§ Task details
Report each line below that contains the word "product", copying the line in full. Case counts.
···
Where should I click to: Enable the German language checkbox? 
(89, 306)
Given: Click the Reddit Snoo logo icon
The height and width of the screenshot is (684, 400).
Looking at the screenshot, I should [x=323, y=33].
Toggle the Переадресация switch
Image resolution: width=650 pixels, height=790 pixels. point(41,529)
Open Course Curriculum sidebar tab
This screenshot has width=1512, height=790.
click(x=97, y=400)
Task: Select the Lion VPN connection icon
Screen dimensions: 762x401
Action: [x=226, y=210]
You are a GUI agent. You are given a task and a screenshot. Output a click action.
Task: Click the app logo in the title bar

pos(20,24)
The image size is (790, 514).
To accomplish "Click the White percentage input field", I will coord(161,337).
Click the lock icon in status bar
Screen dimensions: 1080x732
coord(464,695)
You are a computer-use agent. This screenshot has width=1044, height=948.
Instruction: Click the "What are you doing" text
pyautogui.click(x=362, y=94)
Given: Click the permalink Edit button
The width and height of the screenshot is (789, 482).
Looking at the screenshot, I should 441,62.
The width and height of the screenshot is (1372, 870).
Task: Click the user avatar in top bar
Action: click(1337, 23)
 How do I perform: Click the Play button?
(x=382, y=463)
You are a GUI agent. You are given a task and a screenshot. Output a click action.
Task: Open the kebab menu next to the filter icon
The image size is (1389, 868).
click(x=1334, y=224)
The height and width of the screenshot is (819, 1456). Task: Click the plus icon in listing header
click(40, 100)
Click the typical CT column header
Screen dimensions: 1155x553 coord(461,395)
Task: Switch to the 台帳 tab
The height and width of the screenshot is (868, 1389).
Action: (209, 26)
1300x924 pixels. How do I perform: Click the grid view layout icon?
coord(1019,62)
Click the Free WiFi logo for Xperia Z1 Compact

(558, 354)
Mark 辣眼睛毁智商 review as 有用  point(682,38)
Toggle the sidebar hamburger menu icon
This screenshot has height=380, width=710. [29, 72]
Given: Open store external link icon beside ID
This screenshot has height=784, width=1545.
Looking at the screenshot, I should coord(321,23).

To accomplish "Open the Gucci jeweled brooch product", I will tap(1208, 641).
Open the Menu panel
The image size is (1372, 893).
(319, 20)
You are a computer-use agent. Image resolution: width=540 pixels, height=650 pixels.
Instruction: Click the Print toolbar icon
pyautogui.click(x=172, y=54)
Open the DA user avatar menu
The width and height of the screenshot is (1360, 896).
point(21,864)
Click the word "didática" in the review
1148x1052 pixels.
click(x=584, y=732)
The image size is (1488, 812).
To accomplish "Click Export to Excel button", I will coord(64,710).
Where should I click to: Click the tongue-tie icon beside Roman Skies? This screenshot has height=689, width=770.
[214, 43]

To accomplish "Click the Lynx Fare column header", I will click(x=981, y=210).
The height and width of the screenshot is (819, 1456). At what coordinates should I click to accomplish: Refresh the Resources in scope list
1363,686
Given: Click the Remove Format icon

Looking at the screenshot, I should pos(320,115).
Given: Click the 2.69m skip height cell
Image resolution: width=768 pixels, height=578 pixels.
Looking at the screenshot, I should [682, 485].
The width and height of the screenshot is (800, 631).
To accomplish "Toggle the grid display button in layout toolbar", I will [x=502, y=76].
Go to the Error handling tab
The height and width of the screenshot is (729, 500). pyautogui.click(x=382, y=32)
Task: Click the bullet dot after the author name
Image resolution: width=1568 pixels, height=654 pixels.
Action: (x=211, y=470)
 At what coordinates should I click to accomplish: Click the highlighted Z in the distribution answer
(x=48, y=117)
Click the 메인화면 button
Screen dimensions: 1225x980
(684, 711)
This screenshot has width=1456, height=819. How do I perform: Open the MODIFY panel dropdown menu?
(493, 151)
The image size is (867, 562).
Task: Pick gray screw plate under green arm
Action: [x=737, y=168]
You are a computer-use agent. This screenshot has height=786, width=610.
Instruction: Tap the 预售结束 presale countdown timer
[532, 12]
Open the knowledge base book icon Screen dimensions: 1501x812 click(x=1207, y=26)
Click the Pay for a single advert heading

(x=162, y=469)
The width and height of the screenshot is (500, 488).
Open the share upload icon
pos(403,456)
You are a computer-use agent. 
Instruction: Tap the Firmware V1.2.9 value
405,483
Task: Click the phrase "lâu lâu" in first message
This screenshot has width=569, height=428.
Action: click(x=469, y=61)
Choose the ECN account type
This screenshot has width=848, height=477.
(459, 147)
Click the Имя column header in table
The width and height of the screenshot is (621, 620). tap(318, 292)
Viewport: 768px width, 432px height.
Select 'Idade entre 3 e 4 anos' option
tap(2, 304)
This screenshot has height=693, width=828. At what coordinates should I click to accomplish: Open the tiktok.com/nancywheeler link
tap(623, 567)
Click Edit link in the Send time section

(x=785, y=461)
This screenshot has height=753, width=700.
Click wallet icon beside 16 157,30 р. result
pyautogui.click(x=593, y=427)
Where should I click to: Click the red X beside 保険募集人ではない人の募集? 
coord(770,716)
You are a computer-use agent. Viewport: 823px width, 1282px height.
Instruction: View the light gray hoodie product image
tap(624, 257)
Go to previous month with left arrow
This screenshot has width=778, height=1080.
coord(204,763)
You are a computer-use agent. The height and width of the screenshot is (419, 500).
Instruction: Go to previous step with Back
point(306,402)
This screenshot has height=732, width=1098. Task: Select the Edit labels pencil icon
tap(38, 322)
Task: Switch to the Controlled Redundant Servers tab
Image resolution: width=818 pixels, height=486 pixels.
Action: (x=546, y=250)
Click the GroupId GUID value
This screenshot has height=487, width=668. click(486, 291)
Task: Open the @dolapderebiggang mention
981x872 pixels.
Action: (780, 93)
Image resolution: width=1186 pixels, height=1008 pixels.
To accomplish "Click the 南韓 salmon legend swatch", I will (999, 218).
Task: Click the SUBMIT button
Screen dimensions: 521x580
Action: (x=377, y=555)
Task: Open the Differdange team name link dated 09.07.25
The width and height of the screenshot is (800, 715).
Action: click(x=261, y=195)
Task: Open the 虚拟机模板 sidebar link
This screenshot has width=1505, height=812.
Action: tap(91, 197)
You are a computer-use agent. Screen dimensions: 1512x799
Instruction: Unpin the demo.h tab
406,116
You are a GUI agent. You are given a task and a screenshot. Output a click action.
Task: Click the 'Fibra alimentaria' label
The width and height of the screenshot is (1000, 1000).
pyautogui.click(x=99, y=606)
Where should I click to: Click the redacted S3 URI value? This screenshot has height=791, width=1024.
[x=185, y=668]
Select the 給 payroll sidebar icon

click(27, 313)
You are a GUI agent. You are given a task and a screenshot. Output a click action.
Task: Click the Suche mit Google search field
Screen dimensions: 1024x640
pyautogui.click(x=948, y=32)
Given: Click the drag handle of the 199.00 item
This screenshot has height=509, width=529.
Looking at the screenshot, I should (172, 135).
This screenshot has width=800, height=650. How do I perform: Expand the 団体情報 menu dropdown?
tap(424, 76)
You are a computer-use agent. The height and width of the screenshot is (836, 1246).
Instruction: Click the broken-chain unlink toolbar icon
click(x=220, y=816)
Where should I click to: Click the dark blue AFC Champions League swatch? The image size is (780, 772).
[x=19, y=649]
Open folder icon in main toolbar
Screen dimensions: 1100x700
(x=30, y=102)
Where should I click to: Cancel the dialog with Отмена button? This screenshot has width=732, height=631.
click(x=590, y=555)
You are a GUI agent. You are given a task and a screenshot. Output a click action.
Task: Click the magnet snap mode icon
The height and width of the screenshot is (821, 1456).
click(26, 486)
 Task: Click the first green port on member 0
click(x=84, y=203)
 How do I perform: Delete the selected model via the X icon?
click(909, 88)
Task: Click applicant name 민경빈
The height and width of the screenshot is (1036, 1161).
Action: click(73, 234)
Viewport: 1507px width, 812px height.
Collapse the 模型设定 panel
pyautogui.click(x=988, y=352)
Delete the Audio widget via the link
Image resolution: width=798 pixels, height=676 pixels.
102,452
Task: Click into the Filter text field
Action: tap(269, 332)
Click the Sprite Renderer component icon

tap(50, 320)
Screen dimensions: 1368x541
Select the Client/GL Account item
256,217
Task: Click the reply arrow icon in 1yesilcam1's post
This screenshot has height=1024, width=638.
···
§ Exercise result
To accomplish "Open the Gucci jeweled brooch product", I will tap(1208, 641).
Instruction: View the light gray hoodie product image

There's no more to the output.